Head Noises and Ferry Tales
A Map of Trengganu will be out in April. Here's a sneak preview from one of the places on the map, where a prehistoric monster ruled the water:
Everything stopped at Bukit Datu: lorries, cars and motorcyclists and pedestrians, bicycles and the red and yellow buses of Kuala Trengganu. Suddenly the head-banging noises of the snarling engine, whining and roaring at every gear-change, the desultory talk of people trying to get over the maddening whirr, and then everything came to a standstill.
I have walked many unsteady times down to the water's edge, head emptying of discordant noises and bleary eyed after the sleep when the road meandered through padi fields and the bus drove past country houses on stilts, huddling close to each other. People, there were always people moving about, around and in the middle of nowhere: women with baskets on their heads, men scything grass in open fields, children and their mothers with timba for bailing water from the wells. They were crossing the road and walking towards the trees beyond the padi fields to their homes among the hills and the belukar. When the bus moved it whisked you into somnolence's revolving door, coming in and out between sleep and wakefulness, taking you into dark places and bringing you back into broad daylight. And then the noises of your dreams became intermingled with voices raised in conversation, the grind of metal, the fumes of diesel.

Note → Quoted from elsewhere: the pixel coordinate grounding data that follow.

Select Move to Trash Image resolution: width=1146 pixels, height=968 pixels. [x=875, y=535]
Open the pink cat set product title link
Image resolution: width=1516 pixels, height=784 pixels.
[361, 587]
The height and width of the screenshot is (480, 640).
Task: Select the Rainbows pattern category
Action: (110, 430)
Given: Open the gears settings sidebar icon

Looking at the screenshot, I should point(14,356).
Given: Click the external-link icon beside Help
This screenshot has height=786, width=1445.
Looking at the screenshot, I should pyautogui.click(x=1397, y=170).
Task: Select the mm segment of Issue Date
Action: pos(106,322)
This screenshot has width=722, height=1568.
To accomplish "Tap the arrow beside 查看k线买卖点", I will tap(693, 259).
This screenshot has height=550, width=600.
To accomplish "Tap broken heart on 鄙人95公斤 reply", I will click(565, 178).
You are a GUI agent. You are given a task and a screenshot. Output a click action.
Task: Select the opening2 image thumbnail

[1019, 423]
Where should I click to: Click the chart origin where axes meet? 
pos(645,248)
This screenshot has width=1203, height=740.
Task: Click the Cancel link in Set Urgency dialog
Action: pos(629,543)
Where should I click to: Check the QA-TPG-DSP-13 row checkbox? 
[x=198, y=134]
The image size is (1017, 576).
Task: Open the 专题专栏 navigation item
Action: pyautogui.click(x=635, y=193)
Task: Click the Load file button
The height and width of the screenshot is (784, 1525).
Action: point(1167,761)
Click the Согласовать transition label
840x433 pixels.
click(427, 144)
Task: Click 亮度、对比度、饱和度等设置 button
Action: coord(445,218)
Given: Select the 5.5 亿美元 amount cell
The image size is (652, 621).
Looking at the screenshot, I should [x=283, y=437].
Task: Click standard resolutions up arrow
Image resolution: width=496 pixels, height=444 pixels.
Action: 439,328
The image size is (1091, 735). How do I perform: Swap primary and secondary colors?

Bukit Datu was the farewell to Kuala Trengganu, even if there was Kuala Trengganu still on the other side of the river. Disorientation took its grip very quickly when you woke up in the bus and saw that everything was standing still and there were birds flying as birds do when there's a body of water, sometimes a cawing sound, a kite maybe, high in the air, and cutting across the flow was the river ferry.